The global forest management map is provided in spatial geoTiff format (see Data Records section) at ~100 m resolution globally. The map is spatially consistent with tree cover estimates of the Copernicus tree cover product25 with 10% threshold applied, thus facilitating comparison and overlays. Users could apply more strict thresholding if needed for their applications. We expect the global forest management map to be especially useful for broad-scale assessments of forest ecosystems, global land use modelling, biodiversity impact assessments, managed forest delineation for carbon accounting and intact forest observation.

Data from the forest management layer have already been used for the mapping of plantations in global terrestrial habitat maps42 and in the identification of global areas of biodiversity and climate mitigation importance43. However, in general, we recommend using the map for global and supra-regional applications only, rather than at the local scale, owing to the uncertainty in mapped forest management classes when examined locally, similar as to other global earth observation products44. For local usage, we would strongly recommend checking the map visually over the area of interest, or to run additional validation. Users may also consider aggregating the map to a coarser resolution.

Limitations

We would like to remind users about the non-random distribution of the targeted sample, which could be a constraint for some applications. The reference data were collated with the aim of maximizing quality and inter-user agreement rather than an equal spatial distribution.

As a result of independent validation and expert feedback, users should be aware of the following known caveats in relation to the forest management map:

  • Planted forests are underestimated, especially, in Canada and Europe.

  • Small holder oil palm plantations are mapped as agroforestry.

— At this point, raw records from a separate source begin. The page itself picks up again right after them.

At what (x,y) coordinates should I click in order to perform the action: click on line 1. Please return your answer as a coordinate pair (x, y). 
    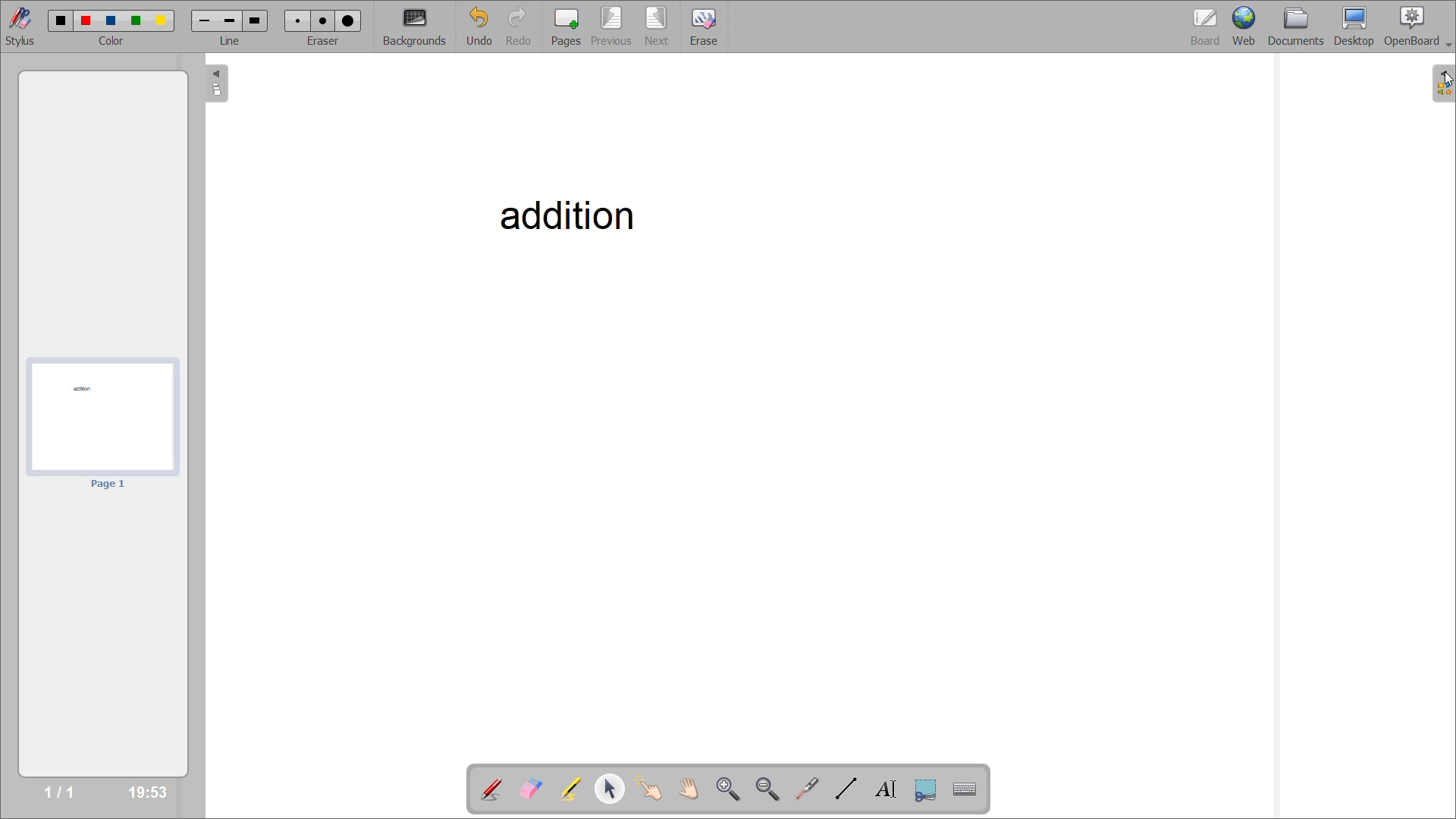
    Looking at the image, I should click on (205, 21).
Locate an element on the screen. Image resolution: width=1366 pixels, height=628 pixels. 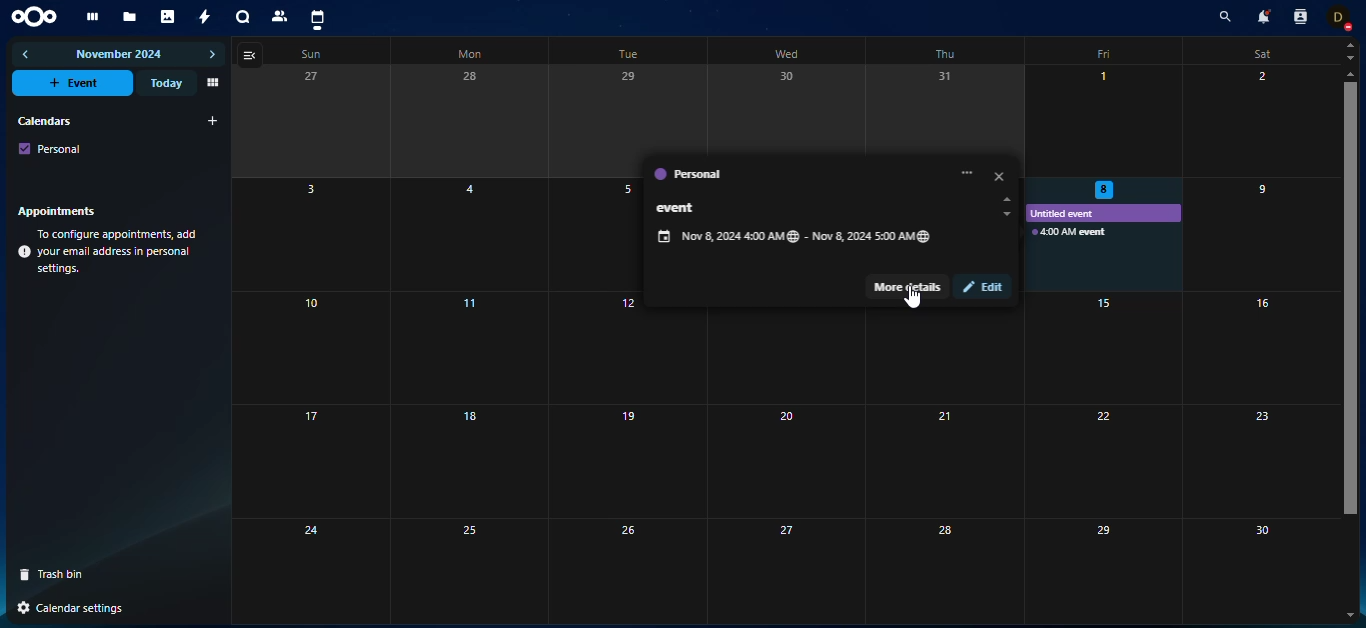
up is located at coordinates (1347, 44).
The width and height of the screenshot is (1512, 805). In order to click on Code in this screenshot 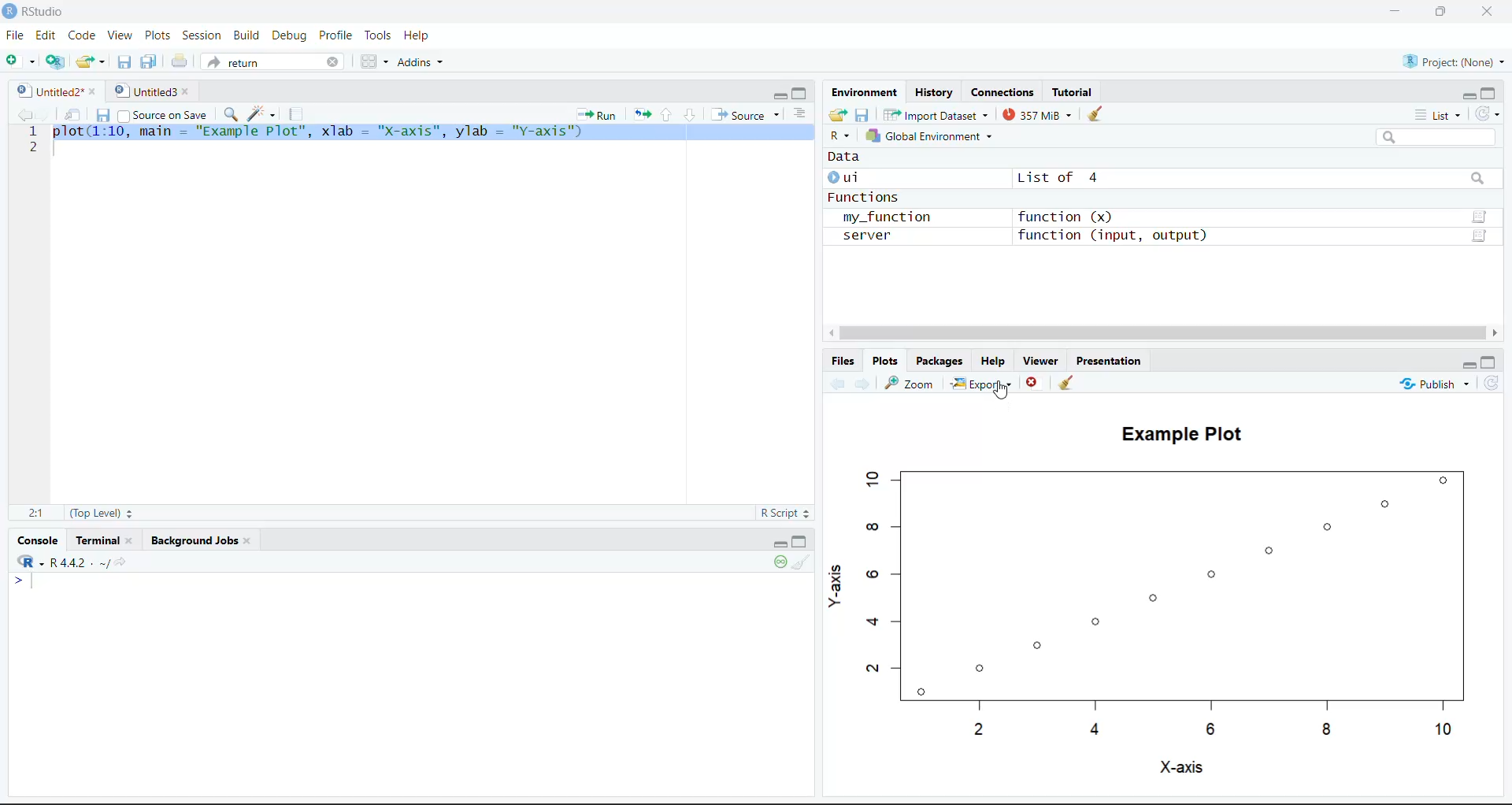, I will do `click(80, 35)`.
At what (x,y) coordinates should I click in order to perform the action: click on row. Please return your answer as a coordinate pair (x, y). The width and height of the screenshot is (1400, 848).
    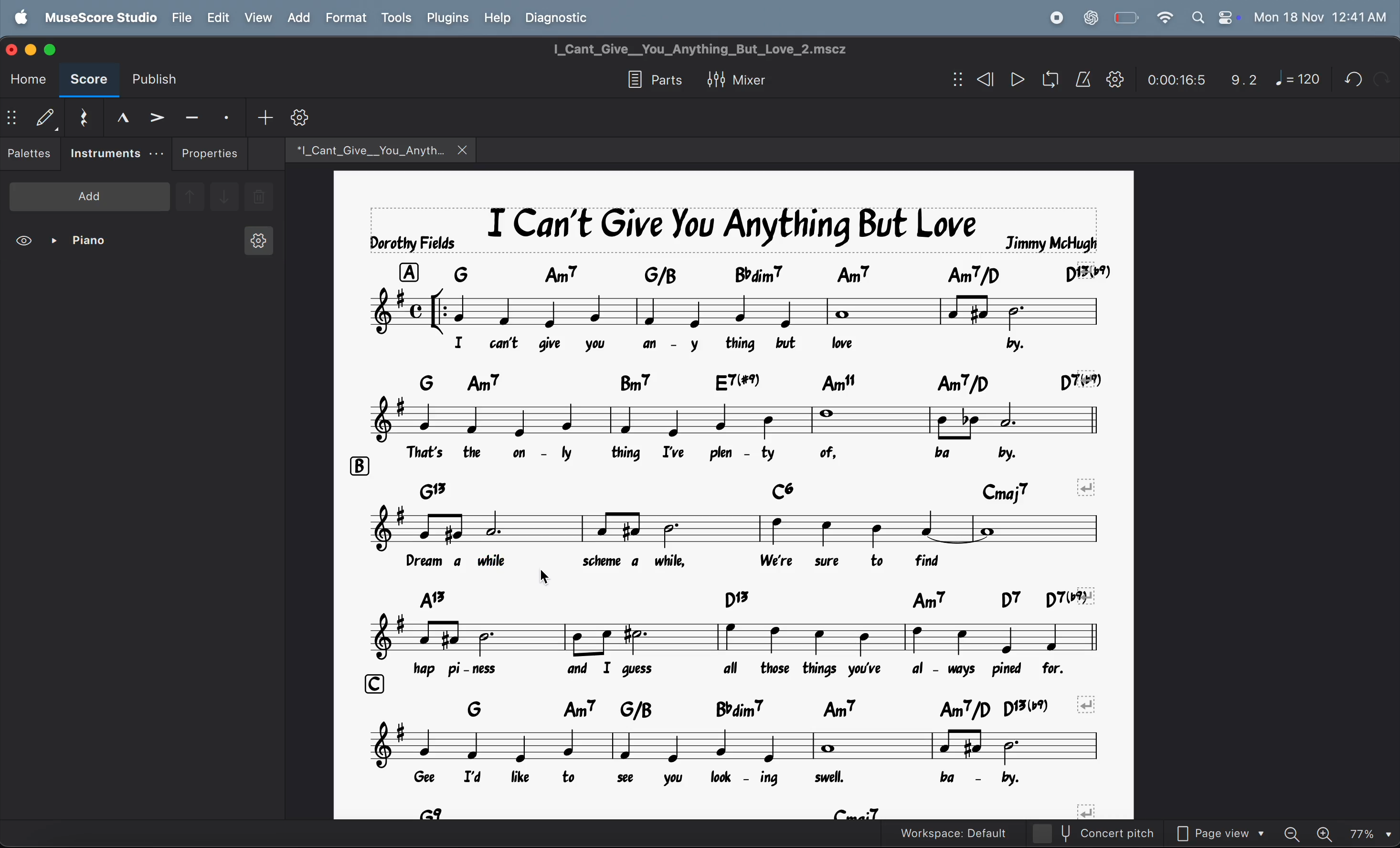
    Looking at the image, I should click on (409, 274).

  • Woody and oil palm plantations are underestimated in regions with high cloud coverage and are often confused with naturally regenerated forests (class 20).

  • The map extent contains pixels with tree cover fraction of 10%, in line with the CGLS-LC100 collection 2 tree cover fraction layer but not restricted to only forest as land use. Therefore, we would recommend also applying some additional masking if possible.

It should be reiterated that this is a prototype forest management map which can be improved in the future by: (i) using longer time series of RS data and other sources of satellite data, such as Landsat and Sentinel; (ii) improving distribution and increasing in size training data set; (iii) testing other AI methodologies; and (iv) adding more thematic details. Lastly, we stress that is a global product for global applications and should not be used at sub-national level for decision making, at which scale regional maps can provide higher detail and context.